» Data for processing:
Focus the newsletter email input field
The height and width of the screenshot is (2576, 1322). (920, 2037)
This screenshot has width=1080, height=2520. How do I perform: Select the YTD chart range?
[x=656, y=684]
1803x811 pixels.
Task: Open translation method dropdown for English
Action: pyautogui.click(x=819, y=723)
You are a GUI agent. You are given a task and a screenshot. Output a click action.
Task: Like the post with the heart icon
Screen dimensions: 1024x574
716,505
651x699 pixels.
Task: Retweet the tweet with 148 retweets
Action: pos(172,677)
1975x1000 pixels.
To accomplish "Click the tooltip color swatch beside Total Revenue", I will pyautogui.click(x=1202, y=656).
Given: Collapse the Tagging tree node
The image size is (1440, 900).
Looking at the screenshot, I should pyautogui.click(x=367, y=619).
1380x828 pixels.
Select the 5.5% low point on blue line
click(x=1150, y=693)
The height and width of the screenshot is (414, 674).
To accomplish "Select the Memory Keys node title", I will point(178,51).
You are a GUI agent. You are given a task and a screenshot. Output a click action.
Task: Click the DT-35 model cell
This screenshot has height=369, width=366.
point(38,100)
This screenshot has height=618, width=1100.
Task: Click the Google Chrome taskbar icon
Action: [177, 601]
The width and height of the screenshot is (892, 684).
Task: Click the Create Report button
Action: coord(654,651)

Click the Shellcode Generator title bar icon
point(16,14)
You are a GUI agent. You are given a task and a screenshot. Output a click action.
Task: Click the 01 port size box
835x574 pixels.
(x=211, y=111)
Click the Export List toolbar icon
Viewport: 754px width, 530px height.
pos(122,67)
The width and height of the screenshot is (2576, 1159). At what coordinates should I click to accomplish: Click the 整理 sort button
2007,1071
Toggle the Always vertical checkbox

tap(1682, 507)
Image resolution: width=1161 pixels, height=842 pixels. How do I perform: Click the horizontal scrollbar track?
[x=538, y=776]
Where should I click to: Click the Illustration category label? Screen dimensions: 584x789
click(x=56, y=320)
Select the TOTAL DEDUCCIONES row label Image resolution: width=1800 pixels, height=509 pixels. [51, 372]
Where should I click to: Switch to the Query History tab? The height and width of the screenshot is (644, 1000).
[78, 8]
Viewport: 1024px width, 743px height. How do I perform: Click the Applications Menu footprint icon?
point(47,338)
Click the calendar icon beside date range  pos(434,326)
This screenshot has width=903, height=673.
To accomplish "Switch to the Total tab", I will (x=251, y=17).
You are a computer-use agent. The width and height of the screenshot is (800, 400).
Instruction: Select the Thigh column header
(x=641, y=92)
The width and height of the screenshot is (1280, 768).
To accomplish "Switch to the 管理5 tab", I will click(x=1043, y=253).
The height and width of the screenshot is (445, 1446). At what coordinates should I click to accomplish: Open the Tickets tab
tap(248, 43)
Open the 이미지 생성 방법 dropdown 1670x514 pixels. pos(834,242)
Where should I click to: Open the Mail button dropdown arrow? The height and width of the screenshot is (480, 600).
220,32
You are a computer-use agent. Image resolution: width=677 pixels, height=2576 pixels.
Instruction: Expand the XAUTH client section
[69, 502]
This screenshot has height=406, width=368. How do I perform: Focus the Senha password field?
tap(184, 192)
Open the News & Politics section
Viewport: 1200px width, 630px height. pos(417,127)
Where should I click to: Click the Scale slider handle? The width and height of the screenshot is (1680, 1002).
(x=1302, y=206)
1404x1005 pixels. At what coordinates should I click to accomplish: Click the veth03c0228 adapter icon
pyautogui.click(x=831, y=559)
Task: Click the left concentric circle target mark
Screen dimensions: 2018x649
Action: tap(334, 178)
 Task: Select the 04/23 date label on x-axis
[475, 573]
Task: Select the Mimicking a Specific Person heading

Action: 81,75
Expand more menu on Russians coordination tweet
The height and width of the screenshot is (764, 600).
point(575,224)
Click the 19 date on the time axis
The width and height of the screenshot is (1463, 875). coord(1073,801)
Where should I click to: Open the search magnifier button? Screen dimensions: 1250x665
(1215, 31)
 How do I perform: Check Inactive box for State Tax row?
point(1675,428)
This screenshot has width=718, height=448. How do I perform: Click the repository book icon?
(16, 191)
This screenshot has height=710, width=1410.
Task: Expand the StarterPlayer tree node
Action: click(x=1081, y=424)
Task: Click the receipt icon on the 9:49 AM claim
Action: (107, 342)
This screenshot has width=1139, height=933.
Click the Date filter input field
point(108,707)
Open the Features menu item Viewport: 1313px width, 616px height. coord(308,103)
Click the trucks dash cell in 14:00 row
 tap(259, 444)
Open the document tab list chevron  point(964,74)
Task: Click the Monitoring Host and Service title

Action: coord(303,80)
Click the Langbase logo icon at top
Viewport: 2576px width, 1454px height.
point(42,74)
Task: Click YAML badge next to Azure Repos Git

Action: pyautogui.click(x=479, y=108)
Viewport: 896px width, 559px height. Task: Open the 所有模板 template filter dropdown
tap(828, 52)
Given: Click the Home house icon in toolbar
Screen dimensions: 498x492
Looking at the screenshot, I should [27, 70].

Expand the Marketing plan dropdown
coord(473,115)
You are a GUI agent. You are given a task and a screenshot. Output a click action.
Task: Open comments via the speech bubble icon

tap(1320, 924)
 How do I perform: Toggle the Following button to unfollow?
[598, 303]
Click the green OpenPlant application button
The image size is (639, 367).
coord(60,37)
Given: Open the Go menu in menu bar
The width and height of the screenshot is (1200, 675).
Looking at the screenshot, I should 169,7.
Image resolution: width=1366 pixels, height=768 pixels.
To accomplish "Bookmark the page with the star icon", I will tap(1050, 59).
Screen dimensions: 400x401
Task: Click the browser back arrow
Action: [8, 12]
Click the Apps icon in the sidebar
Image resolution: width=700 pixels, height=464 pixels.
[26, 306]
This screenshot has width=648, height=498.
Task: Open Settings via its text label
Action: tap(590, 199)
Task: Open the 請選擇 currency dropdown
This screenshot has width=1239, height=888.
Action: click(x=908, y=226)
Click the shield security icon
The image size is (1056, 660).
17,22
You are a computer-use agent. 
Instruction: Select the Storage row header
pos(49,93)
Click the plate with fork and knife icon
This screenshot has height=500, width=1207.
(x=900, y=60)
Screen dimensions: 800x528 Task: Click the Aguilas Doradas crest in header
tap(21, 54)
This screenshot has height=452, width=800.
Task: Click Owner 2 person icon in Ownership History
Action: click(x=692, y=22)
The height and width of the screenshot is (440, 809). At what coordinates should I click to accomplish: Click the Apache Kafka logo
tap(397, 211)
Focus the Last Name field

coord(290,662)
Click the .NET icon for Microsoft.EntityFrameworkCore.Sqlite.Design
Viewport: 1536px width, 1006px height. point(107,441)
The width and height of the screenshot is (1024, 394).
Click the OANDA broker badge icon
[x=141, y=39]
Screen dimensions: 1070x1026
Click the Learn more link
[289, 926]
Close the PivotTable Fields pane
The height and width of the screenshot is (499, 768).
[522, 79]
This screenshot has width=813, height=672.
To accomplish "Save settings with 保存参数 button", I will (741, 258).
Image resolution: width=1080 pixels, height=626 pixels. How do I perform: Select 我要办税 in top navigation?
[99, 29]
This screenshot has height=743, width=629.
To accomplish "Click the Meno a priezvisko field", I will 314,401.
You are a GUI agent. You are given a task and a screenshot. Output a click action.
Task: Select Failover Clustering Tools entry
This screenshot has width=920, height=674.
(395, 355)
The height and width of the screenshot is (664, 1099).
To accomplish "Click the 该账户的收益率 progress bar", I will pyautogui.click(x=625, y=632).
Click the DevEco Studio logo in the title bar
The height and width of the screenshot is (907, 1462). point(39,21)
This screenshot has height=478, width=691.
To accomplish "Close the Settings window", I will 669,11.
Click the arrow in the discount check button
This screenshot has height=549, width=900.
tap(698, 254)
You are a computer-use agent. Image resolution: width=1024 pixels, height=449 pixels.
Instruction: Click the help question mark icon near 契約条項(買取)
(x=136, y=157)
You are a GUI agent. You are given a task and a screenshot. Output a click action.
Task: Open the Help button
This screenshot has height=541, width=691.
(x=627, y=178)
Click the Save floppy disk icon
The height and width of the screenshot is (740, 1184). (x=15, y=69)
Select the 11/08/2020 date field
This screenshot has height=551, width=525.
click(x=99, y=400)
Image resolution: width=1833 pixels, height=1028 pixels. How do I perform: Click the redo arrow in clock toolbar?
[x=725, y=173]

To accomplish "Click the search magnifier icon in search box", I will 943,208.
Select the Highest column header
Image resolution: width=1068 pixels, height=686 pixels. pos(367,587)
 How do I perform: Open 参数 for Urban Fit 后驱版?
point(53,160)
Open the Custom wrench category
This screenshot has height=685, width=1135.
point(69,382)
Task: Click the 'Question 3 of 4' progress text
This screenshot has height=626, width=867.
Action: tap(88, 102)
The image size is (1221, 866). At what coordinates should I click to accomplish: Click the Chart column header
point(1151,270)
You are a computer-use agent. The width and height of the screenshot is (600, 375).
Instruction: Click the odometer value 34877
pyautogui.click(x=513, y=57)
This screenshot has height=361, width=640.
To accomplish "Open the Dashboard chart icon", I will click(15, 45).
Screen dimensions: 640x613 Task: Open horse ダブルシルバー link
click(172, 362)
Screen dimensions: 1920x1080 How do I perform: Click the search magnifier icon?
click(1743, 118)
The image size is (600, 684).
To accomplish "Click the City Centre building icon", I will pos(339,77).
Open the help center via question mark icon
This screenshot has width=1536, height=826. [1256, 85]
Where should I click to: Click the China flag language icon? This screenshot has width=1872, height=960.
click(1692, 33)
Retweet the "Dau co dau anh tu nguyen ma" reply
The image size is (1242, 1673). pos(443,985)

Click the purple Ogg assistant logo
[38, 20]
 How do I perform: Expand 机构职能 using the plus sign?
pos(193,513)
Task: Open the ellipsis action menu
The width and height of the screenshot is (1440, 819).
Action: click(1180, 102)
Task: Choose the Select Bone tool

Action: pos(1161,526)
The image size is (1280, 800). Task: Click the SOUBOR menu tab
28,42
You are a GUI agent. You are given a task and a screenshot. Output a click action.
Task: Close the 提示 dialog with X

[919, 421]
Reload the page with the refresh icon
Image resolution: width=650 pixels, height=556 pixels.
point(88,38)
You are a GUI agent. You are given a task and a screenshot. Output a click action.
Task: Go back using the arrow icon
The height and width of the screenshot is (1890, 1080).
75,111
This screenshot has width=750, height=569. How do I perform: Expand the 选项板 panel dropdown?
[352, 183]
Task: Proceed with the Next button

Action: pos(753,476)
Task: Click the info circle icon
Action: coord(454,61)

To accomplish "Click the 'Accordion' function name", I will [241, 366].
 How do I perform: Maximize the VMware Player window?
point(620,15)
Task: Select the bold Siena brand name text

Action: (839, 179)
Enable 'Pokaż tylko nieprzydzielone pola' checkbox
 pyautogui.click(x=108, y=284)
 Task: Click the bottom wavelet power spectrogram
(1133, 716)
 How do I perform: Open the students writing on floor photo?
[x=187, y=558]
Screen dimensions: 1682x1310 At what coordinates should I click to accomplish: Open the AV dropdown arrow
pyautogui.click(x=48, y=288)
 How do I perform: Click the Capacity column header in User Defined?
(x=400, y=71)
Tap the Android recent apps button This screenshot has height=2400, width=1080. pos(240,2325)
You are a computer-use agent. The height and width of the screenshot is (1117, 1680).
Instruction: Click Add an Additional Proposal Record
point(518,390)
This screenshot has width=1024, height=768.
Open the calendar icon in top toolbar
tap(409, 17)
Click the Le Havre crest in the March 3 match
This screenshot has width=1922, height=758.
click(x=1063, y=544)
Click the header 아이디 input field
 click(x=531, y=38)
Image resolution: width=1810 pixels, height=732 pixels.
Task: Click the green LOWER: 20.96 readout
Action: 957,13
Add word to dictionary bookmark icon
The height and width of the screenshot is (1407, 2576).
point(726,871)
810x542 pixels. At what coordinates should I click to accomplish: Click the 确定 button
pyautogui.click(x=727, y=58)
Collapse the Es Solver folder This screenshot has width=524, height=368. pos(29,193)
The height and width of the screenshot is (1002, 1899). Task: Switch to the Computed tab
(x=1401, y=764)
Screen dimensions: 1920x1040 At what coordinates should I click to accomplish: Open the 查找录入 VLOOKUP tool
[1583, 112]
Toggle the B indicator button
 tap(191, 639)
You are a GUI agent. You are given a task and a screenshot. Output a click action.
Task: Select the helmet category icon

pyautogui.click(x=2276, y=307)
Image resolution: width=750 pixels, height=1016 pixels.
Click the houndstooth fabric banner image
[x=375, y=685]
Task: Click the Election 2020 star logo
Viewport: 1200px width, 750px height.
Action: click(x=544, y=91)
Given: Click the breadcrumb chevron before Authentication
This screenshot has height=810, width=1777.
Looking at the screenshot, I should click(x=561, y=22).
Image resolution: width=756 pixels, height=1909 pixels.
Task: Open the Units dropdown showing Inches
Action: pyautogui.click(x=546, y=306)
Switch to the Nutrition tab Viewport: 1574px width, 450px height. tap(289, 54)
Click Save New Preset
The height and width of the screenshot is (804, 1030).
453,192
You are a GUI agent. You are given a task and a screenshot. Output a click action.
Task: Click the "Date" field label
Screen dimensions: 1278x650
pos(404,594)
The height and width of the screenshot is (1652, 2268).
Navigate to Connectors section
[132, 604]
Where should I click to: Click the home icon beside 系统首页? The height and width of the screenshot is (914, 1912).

» Directions:
Transcribe the records above exactly, beginning at the line that contains "Task: Open comments" and ending with the line that contains "Given: Open the Go menu in menu bar", both included, and nothing else.

» Finished task:
Task: Open comments via the speech bubble icon

tap(1320, 924)
 How do I perform: Toggle the Following button to unfollow?
[598, 303]
Click the green OpenPlant application button
The image size is (639, 367).
coord(60,37)
Given: Open the Go menu in menu bar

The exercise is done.